Close your eyes and watch your breath, all the way in, all the way out. And then the next breath and then the next.

Just keep with the breath.

As for any other thoughts that may come wandering into the mind, just let them wander on out. You don’t have to get involved with them. You can lift your mind above them.

This is the theme of a Dhamma talk the Buddha gave this time of the year. Tomorrow is Magha Puja. It celebrates the time when, during the first year of his teaching career, on the afternoon of the full moon day in February, 1,250 of his arahant disciples all assembled. They hadn’t made an appointment but they all came together.

So the Buddha taught them the basic principles of the teaching. After all, these people had gained awakening in some cases just after hearing one or two of his Dhamma talks. So he wanted to make sure that they had a complete idea of what his teachings were about before he sent them out to teach.

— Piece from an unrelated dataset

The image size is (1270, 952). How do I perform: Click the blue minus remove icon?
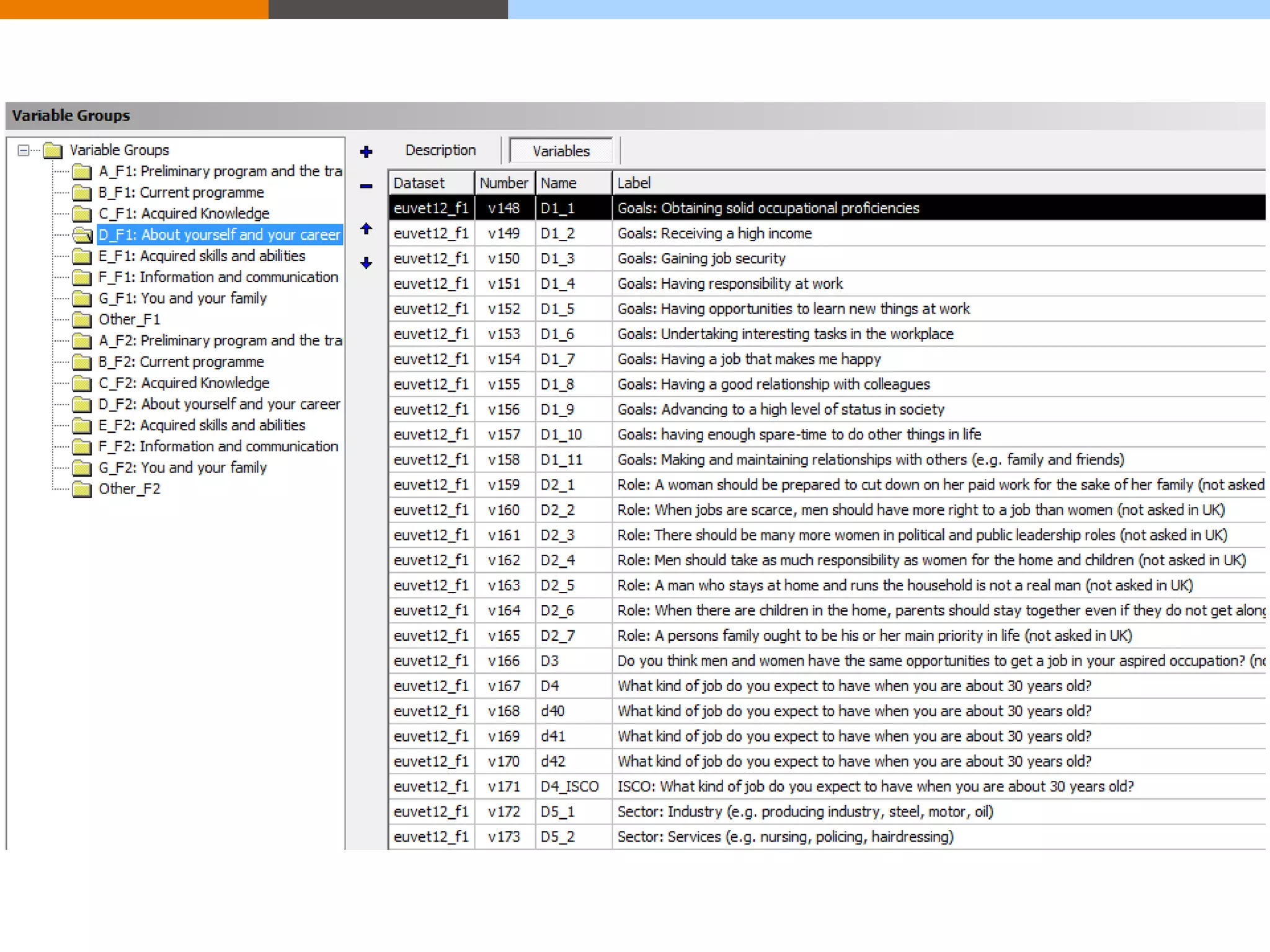pyautogui.click(x=366, y=186)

So he gave an afternoon talk on the topic and ended with a phrase, “being devoted to heightening the mind” is the teaching of the Buddhas.

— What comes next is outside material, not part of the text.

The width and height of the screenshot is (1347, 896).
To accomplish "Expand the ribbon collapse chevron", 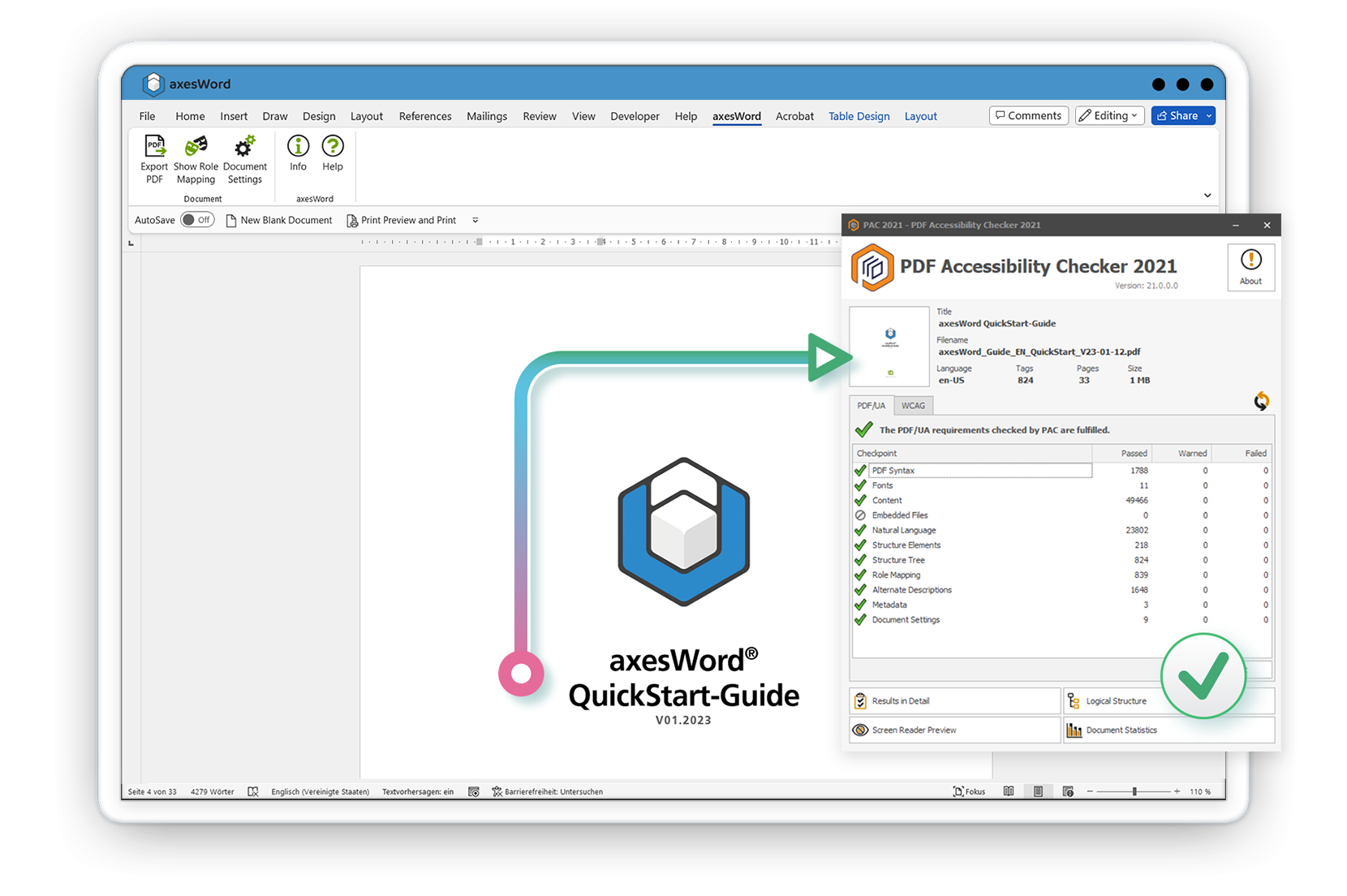I will [1207, 195].
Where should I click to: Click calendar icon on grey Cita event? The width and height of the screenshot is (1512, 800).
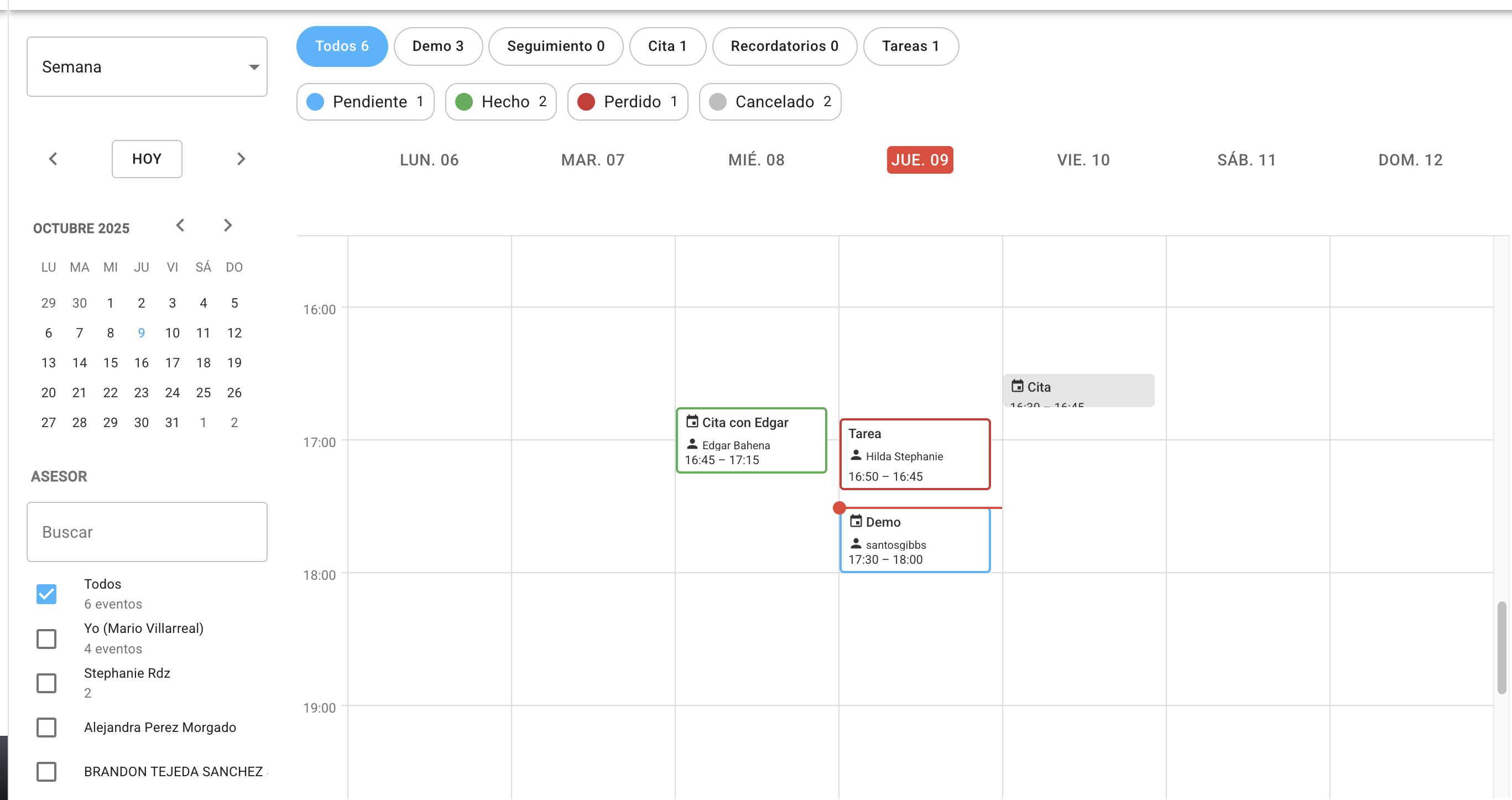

What does it mean to heighten your mind? It means that you lift your mind above its ordinary level. This principle is explained by three other principles that he gave that day.

The first is that you don’t do any evil at all. And “evil” here means even the slightest thing that’s going to cause any harm to yourself, any harm to anyone else. You’re not going to get involved in it.

Which means that if other people say harmful or unpleasant things to you, you just let it stop right there. You’re not going to pick it up and carry it on. You raise your mind above what they said, so that what they say just falls to the ground right there. It’s their karma. It doesn’t become your karma anymore.

The second principle is developing skillfulness as much as you can. We all already have some skillful qualities, but we have to put an extra effort into figuring out: Where can we be even more skillful?

Because it’s very easy to get satisfied with your precepts, with your level of goodness and say, “I’m good enough.” But if you’re really good enough, why is there still suffering in your life? Why is there still stress in your life? What are you doing that’s still unskillful?

You might want to look into your behavior. Look into your thoughts. Decide what needs to be improved. And always be willing to learn.

That’s the most important principle we have as practitioners: that if we see we’ve made a mistake, we want to learn from it.

If you want to identify yourself with a sense of self esteem, this is the best kind of self esteem to have: that you’re willing to recognize mistakes, to learn from them, and to correct them.

The third principle is that you cleanse your mind. In other words, you see if any thoughts come into the mind even before they’ve come out in your words and your deeds, you cleanse the mind of greed, you cleanse the mind of anger, you cleanse the mind of delusion. Any thoughts that come in that would lead you in those directions, you have to question them, “Why would I want to go with you?”

It’s like a car driving up and the driver saying, “Jump in!” You say, “Wait a minute. Who are you? Where are you going?” If you see that it’s greed, aversion, or delusion, you know it’s going to take you to a place you really don’t want to go. The problem is that you think the joyride may be a little bit of fun along the way, so you jump in.

You’ve got to learn how to resist that temptation. Resolve that whatever comes into the mind that’s going to cloud the mind, you’re going to wash it away.

You want the mind to be bright so that when you have to make decisions, your awareness of things is not clouded. There aren’t any walls of ignorance inside the mind, with one part of the mind hiding something from another part of the mind. You want everything to be wide open and clear.

That’s how you heighten your mind.

When your mind is heightened, then when people come and say unkind things to you, you don’t let your greed, aversion, and delusion get in the way to pick those things up to throw them right back at them. Because what happens, of course, is that if they’ve been throwing hot coals at you and you pick them up, you burn your own hand.

So if they want to handle the hot coals, that’s their business. You don’t have to burn yourself. You can lift your mind above these things.

When the mind is lifted above these things, people can squabble but you don’t have to get involved in their squabbles. People can fight over things, but why fight over the kinds of things that other people are fighting over? The thing of real value in your life is your own goodness. You don’t have to fight over that with anybody else.

So try to make sure that you follow this principle of keeping the mind heightened, above all the petty concerns of the world at large and your old own petty concerns.

In that way, you come to realize the benefits of the Buddha’s teachings: that the mind really can train itself, it really can lift itself above its unnecessary stresses and strains—the ones that’s it’s causing itself—and find real brightness in life.